=== Begin Enclosure ===
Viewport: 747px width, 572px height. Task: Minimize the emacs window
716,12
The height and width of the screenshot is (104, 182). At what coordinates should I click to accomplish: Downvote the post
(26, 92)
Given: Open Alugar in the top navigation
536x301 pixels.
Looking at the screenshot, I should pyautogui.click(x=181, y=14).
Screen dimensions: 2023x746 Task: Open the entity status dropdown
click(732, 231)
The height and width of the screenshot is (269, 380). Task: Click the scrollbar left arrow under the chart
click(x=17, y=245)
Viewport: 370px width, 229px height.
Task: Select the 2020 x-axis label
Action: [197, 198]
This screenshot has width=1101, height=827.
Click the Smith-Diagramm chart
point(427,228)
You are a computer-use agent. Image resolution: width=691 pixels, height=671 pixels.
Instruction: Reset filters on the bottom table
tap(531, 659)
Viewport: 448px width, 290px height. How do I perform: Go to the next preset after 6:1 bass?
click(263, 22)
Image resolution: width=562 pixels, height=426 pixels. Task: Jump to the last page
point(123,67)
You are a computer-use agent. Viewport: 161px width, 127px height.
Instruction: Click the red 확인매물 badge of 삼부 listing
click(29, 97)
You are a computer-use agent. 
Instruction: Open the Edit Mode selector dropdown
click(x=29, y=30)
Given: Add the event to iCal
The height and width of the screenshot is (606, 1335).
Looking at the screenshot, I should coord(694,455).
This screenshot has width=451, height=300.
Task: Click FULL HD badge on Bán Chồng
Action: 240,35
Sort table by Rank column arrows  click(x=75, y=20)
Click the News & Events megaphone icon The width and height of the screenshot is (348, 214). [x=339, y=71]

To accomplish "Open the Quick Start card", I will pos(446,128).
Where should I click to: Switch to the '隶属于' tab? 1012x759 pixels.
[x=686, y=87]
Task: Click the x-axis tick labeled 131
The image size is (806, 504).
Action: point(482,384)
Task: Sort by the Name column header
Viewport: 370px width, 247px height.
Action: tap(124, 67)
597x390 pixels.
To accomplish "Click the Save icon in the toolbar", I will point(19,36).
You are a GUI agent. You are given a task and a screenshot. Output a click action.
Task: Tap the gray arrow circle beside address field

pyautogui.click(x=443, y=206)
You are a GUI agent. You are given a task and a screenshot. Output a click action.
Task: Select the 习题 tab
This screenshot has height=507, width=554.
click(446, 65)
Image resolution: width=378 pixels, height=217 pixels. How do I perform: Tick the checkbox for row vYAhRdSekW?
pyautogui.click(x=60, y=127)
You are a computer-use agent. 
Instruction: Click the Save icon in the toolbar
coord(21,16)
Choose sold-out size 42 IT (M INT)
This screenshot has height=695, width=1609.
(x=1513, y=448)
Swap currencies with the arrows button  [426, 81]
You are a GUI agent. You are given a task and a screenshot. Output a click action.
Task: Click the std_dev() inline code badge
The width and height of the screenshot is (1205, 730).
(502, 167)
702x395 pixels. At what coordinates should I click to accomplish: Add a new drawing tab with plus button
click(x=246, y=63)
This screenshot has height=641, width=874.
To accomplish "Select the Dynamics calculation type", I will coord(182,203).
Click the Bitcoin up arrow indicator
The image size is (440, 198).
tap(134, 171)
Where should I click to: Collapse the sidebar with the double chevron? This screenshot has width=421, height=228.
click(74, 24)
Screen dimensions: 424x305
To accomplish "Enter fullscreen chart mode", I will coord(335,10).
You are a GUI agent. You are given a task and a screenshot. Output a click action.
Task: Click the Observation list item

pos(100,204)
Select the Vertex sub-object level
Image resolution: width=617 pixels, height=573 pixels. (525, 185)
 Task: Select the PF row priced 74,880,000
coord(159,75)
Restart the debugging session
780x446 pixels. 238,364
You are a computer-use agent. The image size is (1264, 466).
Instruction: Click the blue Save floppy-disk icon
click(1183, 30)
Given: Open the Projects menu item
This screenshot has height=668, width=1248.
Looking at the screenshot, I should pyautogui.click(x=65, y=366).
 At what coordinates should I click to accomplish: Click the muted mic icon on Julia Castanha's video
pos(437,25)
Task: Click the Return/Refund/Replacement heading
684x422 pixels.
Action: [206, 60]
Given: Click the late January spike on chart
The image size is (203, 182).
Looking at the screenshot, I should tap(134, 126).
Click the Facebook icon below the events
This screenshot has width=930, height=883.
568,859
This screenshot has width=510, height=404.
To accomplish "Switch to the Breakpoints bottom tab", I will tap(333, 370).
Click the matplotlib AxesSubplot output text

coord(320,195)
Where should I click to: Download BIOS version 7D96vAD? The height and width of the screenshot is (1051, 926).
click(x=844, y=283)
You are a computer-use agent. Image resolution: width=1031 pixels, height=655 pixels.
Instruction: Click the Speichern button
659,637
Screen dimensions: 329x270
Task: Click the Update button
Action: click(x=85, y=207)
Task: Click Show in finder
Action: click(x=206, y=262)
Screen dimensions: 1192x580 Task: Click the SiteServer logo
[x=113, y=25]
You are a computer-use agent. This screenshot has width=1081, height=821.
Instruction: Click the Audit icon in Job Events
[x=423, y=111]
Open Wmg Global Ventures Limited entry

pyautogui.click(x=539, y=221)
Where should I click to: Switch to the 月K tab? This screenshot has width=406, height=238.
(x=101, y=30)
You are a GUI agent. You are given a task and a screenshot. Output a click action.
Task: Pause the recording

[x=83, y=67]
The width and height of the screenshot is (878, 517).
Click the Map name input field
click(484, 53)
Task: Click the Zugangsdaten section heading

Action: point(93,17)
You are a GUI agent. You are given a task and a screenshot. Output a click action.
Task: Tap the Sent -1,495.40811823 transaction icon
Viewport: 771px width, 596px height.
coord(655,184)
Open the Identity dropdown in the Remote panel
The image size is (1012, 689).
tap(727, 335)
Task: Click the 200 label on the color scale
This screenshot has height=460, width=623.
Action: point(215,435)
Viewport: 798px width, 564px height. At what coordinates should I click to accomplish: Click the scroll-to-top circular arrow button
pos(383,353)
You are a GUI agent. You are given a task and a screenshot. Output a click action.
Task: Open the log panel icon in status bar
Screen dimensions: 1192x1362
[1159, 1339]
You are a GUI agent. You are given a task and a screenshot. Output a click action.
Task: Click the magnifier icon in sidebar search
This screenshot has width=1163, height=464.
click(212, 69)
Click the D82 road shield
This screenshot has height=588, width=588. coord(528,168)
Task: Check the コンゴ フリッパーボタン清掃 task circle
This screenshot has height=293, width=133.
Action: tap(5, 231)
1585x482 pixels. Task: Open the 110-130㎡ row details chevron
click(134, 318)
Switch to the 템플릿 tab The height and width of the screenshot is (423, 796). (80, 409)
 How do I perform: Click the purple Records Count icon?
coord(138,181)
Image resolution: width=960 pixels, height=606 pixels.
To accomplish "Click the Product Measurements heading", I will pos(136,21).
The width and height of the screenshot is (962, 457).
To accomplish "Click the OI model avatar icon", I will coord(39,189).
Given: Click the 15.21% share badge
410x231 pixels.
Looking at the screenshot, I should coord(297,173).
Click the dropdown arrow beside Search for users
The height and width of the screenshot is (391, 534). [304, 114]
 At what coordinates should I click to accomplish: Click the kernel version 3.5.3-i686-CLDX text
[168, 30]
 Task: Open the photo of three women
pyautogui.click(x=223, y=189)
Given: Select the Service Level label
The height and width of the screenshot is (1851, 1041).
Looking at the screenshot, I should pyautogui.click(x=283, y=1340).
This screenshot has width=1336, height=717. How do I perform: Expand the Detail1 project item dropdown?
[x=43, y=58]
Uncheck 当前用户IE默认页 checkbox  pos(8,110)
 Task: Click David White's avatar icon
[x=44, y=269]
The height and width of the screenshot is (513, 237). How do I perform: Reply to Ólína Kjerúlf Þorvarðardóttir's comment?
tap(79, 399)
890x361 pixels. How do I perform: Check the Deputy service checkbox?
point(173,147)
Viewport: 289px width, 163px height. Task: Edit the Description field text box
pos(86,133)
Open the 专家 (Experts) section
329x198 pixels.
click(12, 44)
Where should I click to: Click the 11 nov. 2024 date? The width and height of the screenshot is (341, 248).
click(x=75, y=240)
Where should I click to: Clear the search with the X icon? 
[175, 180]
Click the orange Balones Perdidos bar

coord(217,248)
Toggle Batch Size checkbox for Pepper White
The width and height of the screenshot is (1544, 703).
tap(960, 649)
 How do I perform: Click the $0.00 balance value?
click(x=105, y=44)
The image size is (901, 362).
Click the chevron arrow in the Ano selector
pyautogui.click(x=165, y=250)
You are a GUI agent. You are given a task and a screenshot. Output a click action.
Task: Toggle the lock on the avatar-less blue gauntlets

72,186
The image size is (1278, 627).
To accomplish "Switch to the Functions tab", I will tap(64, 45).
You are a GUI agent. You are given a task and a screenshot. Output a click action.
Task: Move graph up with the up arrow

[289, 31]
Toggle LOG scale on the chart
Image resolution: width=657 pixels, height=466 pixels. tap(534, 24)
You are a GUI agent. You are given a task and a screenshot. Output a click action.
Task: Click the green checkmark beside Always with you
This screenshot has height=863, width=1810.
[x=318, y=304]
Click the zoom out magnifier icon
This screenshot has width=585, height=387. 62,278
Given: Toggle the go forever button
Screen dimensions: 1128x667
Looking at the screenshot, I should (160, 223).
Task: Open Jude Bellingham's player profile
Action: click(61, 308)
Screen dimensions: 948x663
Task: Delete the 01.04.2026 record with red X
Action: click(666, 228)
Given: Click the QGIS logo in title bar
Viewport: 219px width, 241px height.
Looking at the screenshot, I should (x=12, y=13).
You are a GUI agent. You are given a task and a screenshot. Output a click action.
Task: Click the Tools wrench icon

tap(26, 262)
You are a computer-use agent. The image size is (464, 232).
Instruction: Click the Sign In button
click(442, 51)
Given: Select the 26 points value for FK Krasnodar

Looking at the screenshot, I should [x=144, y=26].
=== End Enclosure ===
When the line with "Viewport: 289px width, 163px" is reached in the data above, start copying there, and copy each line exactly until the line with "The image size is (901, 362)." has been copied; copy nothing else.

OUTPUT ->
Viewport: 289px width, 163px height. Task: Edit the Description field text box
pos(86,133)
Open the 专家 (Experts) section
329x198 pixels.
click(12, 44)
Where should I click to: Click the 11 nov. 2024 date? The width and height of the screenshot is (341, 248).
click(x=75, y=240)
Where should I click to: Clear the search with the X icon? 
[175, 180]
Click the orange Balones Perdidos bar

coord(217,248)
Toggle Batch Size checkbox for Pepper White
The width and height of the screenshot is (1544, 703).
tap(960, 649)
 How do I perform: Click the $0.00 balance value?
click(x=105, y=44)
The image size is (901, 362).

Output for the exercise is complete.